O déficit habitacional criado pela demolição das mais de 1,6 mil casas que ocupavam o terreno do Pinheirinho (a 97 km de São Paulo) ainda é um impasse. “Visitei uma casa de só um cômodo e queriam me cobrar R$ 700,00 pelo aluguel”, conta Pedro Lopes*, ex-morador da comunidade. Ele faz parte das 195 famílias que continuam nos ginásios poliesportivos cedidos temporariamente pela prefeitura de São José dos Campos, quase três semanas depois da operação de reintegração de posse. O governador Geraldo Alckmin anunciou um auxílio emergencial para aluguéis de até R$ 500 mensais, mas a quantia esbarra no valor alto dos apartamentos, na necessidade de fiador e no limite de três salários mínimos para a renda familiar dos desabrigados.
Dos 760 imóveis anunciados para aluguel no principal site de classificados da cidade, o mais barato se localiza na zona industrial do município e custa R$ 550,00. Nos anúncios do maior jornal local, o aluguel de uma casa de dois quartos na periferia vale em média R$ 800,00, alcançando R$ 1.300,00. As famílias desabrigadas chegam a reunir até 11 pessoas, entre crianças, adultos e idosos.
A reportagem telefonou para o proprietário de um imóvel de um cômodo no subúrbio de São José dos Campos.
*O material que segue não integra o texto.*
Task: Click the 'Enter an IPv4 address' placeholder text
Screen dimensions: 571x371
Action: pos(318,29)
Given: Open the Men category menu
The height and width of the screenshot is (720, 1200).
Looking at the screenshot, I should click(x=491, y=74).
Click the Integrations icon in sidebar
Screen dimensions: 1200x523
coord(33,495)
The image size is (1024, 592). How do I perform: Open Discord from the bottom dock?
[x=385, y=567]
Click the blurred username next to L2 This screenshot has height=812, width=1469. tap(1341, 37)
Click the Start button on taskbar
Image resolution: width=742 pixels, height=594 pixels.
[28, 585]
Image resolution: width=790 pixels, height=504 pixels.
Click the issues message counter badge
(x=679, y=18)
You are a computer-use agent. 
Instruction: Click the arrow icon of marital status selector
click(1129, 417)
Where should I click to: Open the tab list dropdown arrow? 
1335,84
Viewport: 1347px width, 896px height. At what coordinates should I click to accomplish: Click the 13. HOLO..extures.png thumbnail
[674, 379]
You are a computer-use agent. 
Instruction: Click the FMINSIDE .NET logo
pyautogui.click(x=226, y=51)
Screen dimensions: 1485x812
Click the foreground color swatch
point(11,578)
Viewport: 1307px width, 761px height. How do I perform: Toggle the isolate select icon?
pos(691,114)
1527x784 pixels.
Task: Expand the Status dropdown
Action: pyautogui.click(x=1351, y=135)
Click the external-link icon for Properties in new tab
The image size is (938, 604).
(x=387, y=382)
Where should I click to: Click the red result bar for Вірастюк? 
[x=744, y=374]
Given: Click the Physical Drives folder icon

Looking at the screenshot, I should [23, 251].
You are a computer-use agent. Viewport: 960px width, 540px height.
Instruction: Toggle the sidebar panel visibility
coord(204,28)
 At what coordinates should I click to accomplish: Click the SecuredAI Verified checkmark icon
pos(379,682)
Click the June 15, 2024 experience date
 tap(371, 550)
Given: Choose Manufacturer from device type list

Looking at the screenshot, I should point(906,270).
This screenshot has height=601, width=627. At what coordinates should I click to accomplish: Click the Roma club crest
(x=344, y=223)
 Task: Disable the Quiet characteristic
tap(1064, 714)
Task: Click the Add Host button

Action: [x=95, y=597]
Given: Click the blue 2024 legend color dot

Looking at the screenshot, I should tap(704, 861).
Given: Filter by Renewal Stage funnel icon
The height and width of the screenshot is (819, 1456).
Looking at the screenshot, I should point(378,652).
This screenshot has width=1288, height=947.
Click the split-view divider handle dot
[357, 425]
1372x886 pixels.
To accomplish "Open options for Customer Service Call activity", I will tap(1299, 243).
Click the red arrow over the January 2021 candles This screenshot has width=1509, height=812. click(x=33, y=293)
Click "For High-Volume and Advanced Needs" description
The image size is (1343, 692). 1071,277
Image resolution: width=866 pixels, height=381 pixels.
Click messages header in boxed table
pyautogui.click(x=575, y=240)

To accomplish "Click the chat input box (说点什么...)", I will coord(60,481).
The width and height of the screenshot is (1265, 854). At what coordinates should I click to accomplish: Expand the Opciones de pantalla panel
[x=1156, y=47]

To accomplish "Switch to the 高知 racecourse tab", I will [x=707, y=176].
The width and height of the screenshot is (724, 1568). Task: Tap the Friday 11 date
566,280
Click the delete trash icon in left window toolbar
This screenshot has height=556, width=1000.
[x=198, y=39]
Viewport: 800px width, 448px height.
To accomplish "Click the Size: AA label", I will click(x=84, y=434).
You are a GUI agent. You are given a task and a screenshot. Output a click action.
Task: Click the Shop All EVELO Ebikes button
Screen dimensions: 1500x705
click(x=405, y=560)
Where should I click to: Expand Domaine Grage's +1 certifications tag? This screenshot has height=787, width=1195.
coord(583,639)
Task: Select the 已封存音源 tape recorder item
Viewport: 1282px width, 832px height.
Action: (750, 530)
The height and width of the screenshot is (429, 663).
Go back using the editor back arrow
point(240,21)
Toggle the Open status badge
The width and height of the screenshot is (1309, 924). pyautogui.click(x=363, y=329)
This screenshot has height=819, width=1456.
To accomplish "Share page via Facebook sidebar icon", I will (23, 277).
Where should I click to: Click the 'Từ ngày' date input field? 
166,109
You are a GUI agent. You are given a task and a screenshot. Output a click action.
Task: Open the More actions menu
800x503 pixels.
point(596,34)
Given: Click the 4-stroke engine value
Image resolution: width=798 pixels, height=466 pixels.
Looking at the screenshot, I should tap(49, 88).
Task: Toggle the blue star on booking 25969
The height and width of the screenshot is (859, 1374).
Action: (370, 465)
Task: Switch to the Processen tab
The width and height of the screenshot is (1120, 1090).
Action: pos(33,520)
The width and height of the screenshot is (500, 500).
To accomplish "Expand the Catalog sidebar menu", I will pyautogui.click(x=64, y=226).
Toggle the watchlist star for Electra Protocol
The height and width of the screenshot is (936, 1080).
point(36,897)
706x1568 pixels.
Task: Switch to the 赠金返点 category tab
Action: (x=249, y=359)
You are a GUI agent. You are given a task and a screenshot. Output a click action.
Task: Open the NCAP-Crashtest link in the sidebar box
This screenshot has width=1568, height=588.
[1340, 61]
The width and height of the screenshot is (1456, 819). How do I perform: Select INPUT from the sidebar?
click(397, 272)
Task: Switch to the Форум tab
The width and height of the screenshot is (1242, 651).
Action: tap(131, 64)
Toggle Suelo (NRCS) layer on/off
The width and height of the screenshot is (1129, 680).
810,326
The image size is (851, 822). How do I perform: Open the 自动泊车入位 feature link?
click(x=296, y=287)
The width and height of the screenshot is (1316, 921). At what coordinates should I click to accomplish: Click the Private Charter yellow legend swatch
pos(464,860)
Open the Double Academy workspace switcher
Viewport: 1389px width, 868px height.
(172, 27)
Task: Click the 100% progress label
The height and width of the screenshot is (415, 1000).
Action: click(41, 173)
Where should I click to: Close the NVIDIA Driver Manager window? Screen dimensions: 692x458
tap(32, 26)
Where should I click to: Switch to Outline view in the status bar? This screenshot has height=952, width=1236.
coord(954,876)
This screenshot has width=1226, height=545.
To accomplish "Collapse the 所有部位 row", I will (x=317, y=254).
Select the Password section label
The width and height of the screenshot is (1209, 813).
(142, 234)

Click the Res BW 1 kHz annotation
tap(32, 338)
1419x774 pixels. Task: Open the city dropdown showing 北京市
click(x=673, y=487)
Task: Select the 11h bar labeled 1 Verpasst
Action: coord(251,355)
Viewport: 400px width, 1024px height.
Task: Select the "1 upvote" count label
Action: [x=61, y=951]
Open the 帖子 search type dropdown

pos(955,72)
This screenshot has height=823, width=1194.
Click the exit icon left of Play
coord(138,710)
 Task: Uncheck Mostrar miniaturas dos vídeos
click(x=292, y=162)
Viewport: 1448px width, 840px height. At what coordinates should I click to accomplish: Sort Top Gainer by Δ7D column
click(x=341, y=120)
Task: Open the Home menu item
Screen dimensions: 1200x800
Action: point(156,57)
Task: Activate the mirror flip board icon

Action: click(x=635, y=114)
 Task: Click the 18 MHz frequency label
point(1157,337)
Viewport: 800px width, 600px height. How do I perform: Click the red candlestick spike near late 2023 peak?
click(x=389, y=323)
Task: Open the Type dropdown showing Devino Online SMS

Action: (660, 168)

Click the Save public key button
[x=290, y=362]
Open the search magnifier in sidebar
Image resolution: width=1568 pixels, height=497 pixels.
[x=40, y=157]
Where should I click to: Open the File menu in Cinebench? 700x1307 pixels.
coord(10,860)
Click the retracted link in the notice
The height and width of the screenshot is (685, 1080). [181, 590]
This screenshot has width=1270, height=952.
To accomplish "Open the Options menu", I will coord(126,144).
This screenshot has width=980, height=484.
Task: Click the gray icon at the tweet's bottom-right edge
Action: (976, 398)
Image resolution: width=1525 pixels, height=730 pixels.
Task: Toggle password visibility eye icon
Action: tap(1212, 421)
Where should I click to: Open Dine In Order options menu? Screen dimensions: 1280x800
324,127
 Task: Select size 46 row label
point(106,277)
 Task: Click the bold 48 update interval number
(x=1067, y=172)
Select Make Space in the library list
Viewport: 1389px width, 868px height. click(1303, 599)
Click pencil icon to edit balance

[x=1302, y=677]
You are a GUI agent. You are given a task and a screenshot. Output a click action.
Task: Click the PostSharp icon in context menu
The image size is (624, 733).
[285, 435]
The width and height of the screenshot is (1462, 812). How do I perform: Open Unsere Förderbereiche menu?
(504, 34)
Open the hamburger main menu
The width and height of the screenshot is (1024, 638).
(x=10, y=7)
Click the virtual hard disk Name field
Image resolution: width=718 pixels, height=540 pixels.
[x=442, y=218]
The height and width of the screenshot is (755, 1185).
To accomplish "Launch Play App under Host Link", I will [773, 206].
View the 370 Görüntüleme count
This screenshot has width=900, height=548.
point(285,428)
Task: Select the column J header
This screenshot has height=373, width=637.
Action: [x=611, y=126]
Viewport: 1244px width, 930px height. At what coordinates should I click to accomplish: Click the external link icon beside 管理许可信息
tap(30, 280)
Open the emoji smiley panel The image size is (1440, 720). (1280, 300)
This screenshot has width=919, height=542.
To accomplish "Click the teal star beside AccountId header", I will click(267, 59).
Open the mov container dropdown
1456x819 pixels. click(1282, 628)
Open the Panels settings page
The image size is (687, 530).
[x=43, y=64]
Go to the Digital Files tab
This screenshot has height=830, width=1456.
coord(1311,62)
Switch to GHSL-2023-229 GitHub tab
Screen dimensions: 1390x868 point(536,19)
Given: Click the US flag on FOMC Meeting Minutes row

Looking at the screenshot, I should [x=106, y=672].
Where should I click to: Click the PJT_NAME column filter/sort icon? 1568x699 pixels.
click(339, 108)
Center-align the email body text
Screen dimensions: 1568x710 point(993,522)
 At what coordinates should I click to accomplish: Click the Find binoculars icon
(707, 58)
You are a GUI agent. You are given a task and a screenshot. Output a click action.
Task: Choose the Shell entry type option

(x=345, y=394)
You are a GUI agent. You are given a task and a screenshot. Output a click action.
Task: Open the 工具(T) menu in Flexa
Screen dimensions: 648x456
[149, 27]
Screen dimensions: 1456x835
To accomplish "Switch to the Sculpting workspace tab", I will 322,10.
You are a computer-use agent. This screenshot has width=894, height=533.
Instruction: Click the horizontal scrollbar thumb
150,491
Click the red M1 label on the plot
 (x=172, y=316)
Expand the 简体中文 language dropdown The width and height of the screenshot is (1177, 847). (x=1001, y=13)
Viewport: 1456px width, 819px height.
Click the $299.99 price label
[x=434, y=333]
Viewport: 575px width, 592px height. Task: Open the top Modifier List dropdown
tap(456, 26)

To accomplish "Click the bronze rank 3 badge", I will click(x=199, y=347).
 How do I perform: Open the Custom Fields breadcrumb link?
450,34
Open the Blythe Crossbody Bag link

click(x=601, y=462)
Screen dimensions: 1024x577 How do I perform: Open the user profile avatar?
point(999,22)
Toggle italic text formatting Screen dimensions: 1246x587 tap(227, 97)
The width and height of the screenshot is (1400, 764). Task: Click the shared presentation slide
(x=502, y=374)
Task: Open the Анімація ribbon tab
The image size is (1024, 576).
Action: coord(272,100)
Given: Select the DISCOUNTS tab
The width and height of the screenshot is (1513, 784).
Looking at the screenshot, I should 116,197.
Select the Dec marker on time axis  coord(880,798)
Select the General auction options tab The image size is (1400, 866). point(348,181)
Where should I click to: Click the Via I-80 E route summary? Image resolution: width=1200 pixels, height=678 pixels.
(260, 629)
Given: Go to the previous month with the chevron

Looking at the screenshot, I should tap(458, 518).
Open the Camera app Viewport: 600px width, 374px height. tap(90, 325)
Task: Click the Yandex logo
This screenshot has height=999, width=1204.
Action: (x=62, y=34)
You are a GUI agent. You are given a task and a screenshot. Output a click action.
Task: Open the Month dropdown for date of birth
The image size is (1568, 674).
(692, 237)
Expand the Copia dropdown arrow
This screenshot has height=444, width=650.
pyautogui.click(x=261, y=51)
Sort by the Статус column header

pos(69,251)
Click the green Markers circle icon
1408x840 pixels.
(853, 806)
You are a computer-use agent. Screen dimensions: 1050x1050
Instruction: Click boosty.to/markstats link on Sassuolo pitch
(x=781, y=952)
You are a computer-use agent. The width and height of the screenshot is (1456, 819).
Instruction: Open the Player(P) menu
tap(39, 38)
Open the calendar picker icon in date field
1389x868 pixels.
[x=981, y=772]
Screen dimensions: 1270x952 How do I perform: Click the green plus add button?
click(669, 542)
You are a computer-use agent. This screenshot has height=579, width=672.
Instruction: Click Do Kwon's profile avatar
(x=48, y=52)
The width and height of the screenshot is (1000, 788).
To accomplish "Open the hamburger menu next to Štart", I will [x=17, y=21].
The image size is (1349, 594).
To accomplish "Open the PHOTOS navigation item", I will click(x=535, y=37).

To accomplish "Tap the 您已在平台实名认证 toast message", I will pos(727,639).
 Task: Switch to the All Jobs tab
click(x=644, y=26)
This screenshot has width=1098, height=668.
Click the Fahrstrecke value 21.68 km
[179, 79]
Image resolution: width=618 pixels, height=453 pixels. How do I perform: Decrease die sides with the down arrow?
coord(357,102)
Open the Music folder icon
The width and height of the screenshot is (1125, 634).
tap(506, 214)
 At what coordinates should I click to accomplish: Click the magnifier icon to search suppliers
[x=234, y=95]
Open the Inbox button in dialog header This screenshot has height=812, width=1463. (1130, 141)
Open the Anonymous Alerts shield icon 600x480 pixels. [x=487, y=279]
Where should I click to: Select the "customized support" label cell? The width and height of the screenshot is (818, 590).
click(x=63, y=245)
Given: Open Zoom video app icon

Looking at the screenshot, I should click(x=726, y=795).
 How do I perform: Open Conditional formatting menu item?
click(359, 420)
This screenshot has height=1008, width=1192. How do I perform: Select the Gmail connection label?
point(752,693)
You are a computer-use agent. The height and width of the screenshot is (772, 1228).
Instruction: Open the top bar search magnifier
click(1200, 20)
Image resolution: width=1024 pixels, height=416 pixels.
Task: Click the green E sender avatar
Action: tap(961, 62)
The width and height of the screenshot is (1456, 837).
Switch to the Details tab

As dificuldades surgiram quando foi informado que o inquilino seria um ex-morador do Pinheirinho “Mas o aluguel social dura quanto tempo? Porque o nosso contrato é de no mínimo dois anos. E também precisa comprovar renda”, explicou o dono da casa, anunciada a R$ 480,00.
A necessidade de fiador residente na cidade, seguro fiança e caução de três meses também dificulta. “Todos aqui são pobres e perderam as suas casas inteiras com os pertences dentro. São empregadas domésticas, garis, porteiros, costureiras, garçons. Quem é que tem fiador?”, pergunta Valdir Martins, o Marrom, líder comunitário. Para facilitar a busca por um novo teto, a prefeitura que promoveu o despejo emitiu “cartas de recomendação” para os antigos moradores do Pinheirinho.
“A carta não substitui o seguro fiança, por exemplo, mas garante ao dono do imóvel que aquela família recebe do governo o auxílio aluguel”, explicou João Francisco Sawaya, secretário de desenvolvimento social. No caso de São José dos Campos, os custos do aluguel social são divididos entre prefeitura e o governo do estado, que pagam a cada família cadastrada R$ 100,00 e R$ 400,00, respectivamente. Segundo o governador Geraldo Alckmin, a duração do benefício é de seis meses, prorrogáveis até a construção de novas unidades habitacionais.
Em nota pública, a Secretaria de Direitos Humanos da presidência criticou a atuação da polícia militar de São Paulo e a situação dos abrigos. Entre as garantias exigidas, estão a realização de mutirões de saúde nos ginásios, emissão de garantia sobre o pagamento do aluguel social e um posto itinerante de cadastro profissional e oferta de vagas de emprego.
“Nós estamos há vários dias sem dormir desde a chegada da polícia. O ginásio é barulhento e superlotado, nós perdemos nossas roupas e documentos, as crianças não param de chorar, tem gente com a perna machucada pelas balas de borracha até agora”, afirma Cláudio Assis*, 31, quando perguntado sobre o teto de três salários mínimos do aluguel social. “Muita gente aqui não tem nem mais salário, perdeu casa e emprego”, completa. Existem ainda denúncias de preconceito contra os ex-moradores da ocupação que buscam moradia na cidade. Segundo Ana Clara Luz*, mãe de três filhos, “as pessoas desistem de alugar quando sabem que é para gente do Pinheirinho. Aumentam o preço, desligam o telefone e fingem que o imóvel não está mais disponível”, afirma.
O aluguel social é concedido normalmente após desastres naturais, como nas regiões devastadas por temporais, ou a moradores de encostas e áreas de risco. A prefeitura afirma que 85% dos antigos moradores da comunidade já saíram dos quatro abrigos montados em quadras e escolas da periferia da cidade. A administração não soube informar quantos destes conseguiram moradia através do aluguel social e quantos foram por conta própria para casas de amigos ou parentes, além da rua.
* Os nomes são fictícios para preservar a identidade dos entrevistados.